Inspired by John Cheever’s classic short story “The Swimmer,” in which doomed hero Ned Merrill decides to traverse his Long Island suburb by water, from swimming pool to swimming pool, Roger Deakin set out in 1997 to swim across Britain. “Waterlog,” narrated with suitably wonkish enthusiasm by Mike Cooper, is Deakin’s account of his pond-hopping exodus, in which he dives headlong into the historical and literary associations of the various moats, canals, lochs, lakes, rivers and springs along his route. Cooper adds just the right note of wry mischief to this captivating meander across leagues and centuries, with many erudite and entertaining pools and eddies along the way.
Libby Page’s charming novel “The Lido” revolves around the fate of the titular London swimming pool, slated for demolition when Kate, a troubled and shy young reporter, joins forces with octogenarian widow Rosemary, the pool’s oldest living patron, in an attempt to save the beloved local landmark from being privatized by grasping gentrifiers. Clare Corbett deftly personifies various characters from London’s diverse Brixton neighborhood, while conveying the heroines’ journeys with empathy and charm. Swimming seems like the most solitary activity imaginable, but in Page’s wistful, enchanting beach read — as in the memoirs above — we see how such collective ablutions form a very special kind of community.

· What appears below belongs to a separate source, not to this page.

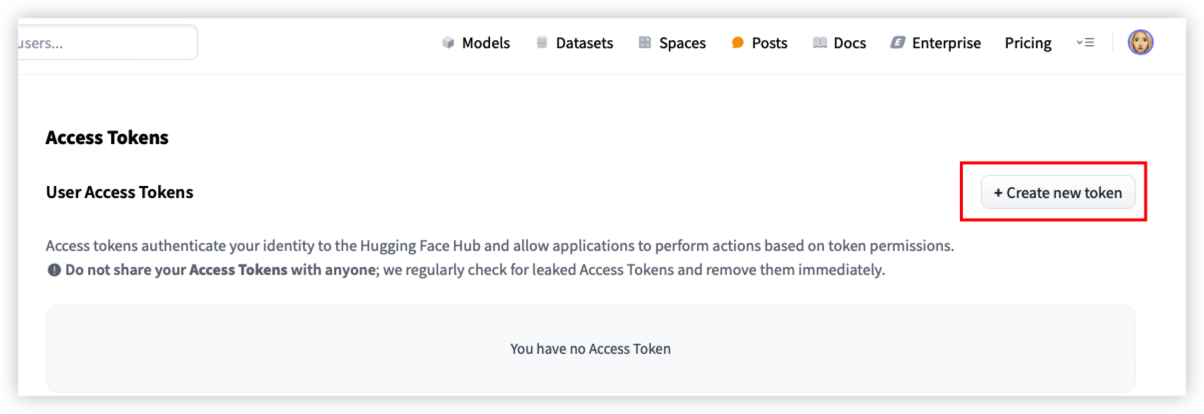Click the exclamation warning icon
1204x414 pixels.
tap(54, 270)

Julie Otsuka’s moving novella “The Swimmers” begins with that same sense of watery fellowship, as a varied group of individuals gather to find healing and equilibrium in the lanes of an underground pool. But like a menacing crack that suddenly appears and starts to spread across the bottom of the pool, not all maladies can be washed away so easily. Tracy Kato-Kiriyama reads with sensitivity and restraint how Alice, an aging swimmer afflicted with dementia, is increasingly cut adrift on stranger tides uncontained by lane markers. This single-sitting listen is a minor key masterpiece.

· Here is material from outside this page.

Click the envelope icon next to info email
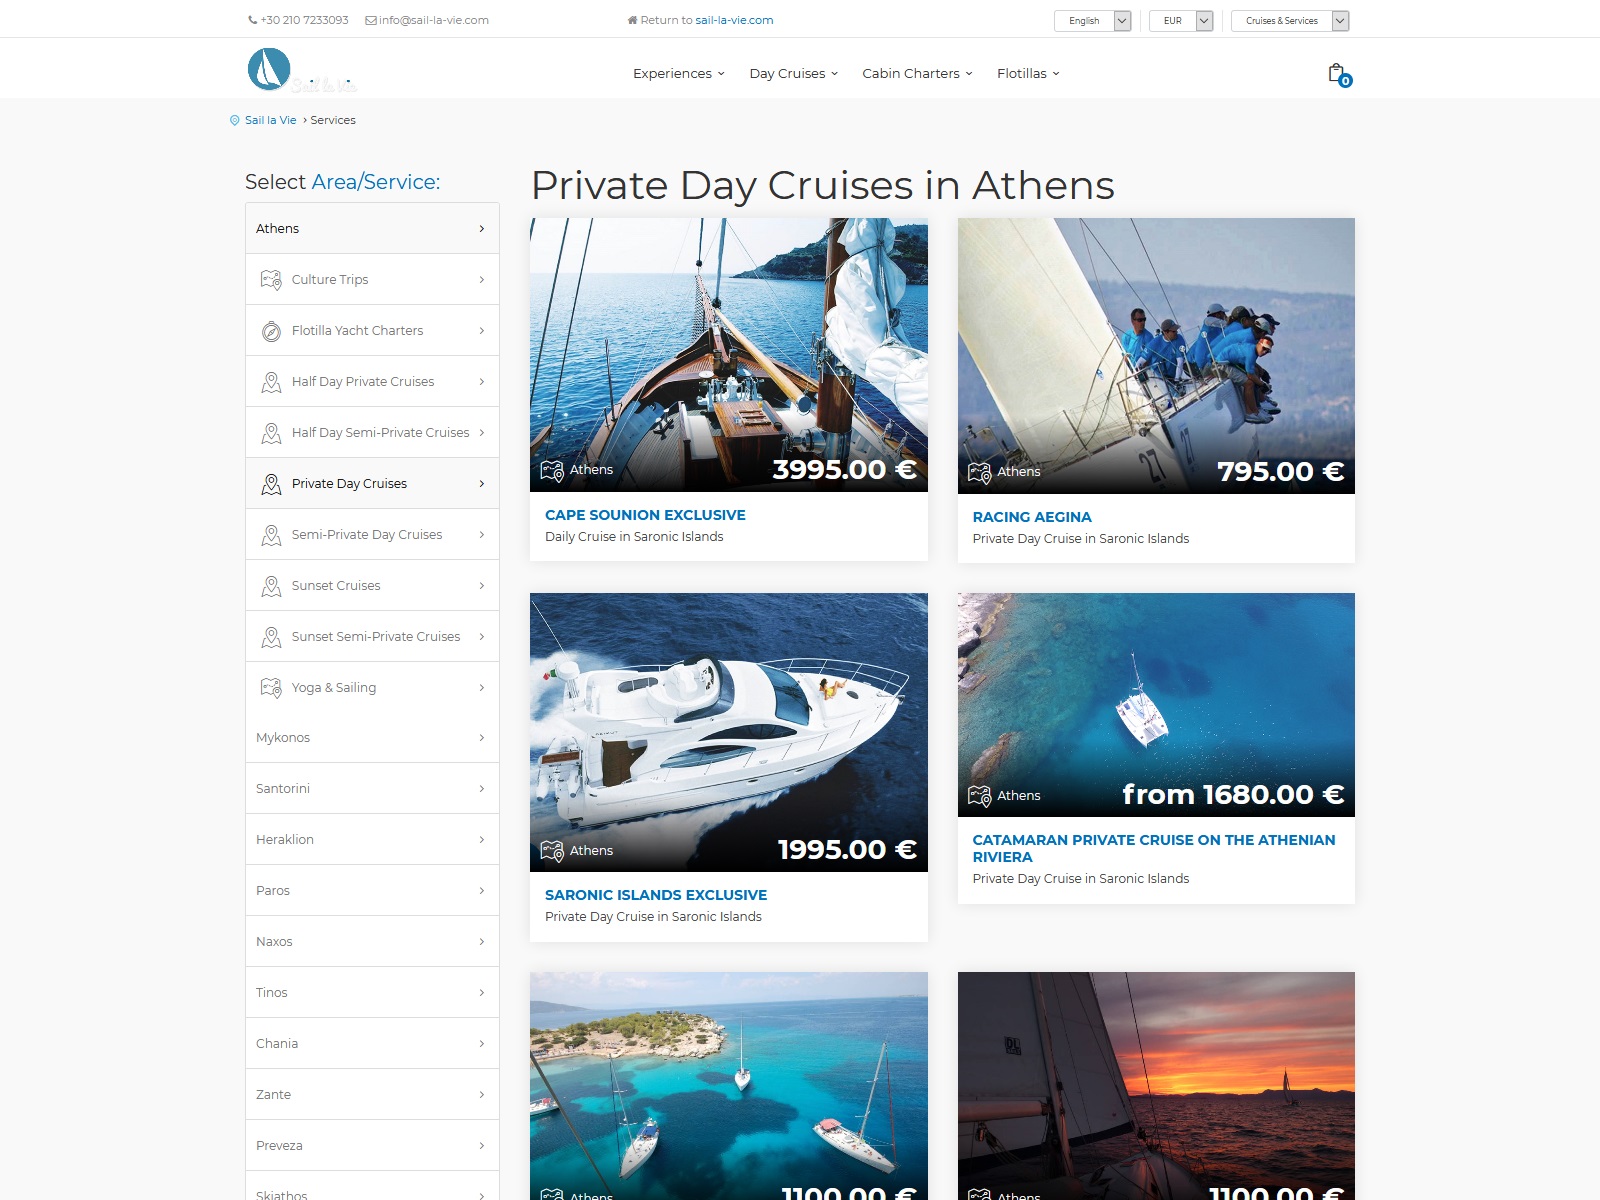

One of my favorite audiobooks to share with fans of Daniel James Brown’s popular sports history “The Boys in the Boat” is Julie Checkoway’s equally inspiring underdog story “The Three Year Swim Club,” in which a motley crew of Japanese American “sugar ditch kids” growing up in poverty on Maui plantations are challenged to reach unlikely heights by their starry-eyed coach Soichi Sakamoto, an elementary school teacher who could barely swim. Training in filthy irrigation ditches in the cane fields and faced with innumerable hardships, these seemingly scrawny and undersized competitors emerged on the world stage in pursuit of Olympic gold at the worst possible moment, as the 1940 Tokyo Olympics were canceled when Japan invaded China, followed by the attack on Pearl Harbor that had the boys enlisting to fight overseas. Could still more miracles await on the other side of the war? Narrator Alex Chadwick holds our interest throughout with his clear, authoritative rendition of this largely forgotten history, even adding a vintage cadence to commentary from the period.

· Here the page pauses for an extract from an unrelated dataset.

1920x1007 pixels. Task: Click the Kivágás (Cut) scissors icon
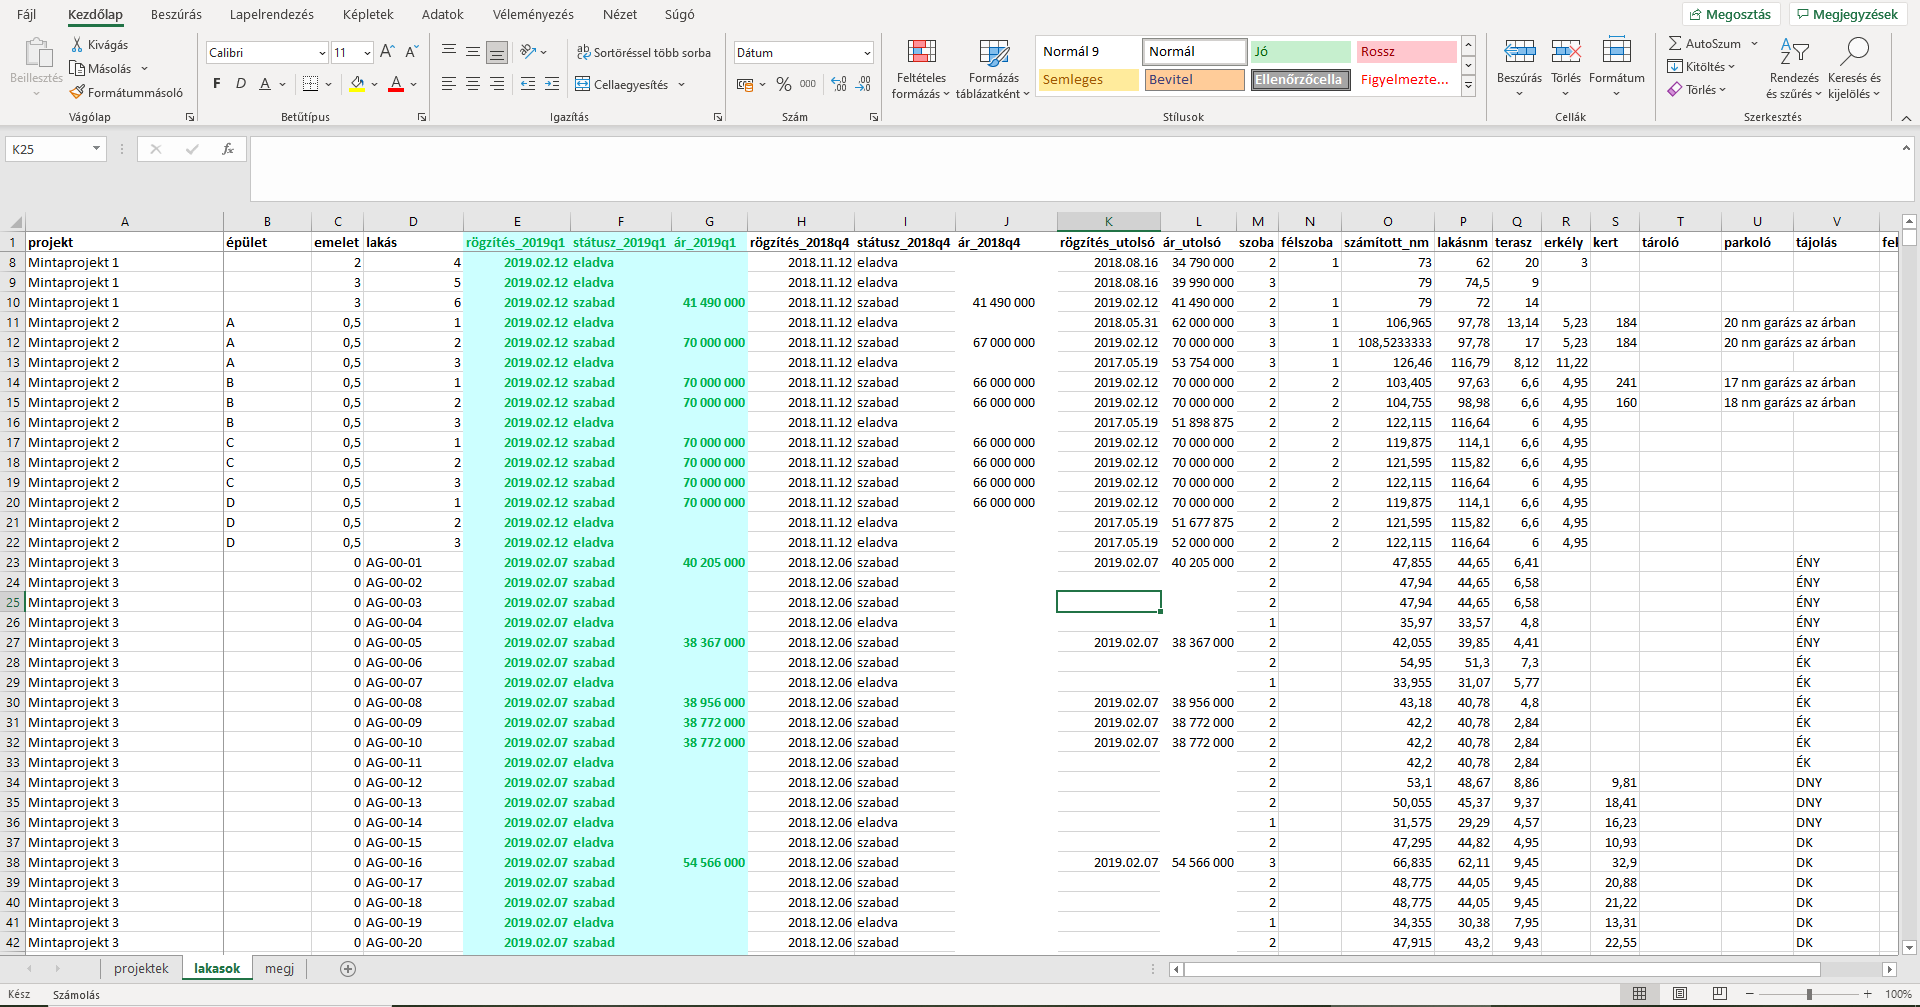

Memoirs are often best narrated by their authors, but few are quite so good at it as Diana Nyad, who in “Find a Way” takes us along with every stroke of her determined and seemingly doomed quest to become the first person to swim nonstop from Cuba to Florida, despite strong gulf currents, sharks and deadly jellyfish. Nyad’s outcry when describing encounters with the latter of these is truly bloodcurdling, and her physical and psychic anguish when the stinging jellies bring an end to one of her multiple attempts could not be more real. Having written with candor and immediacy about her struggles in and out of the water, Nyad combines her skills as swimmer and sports commentator to create a riveting and deeply inspiring listening experience.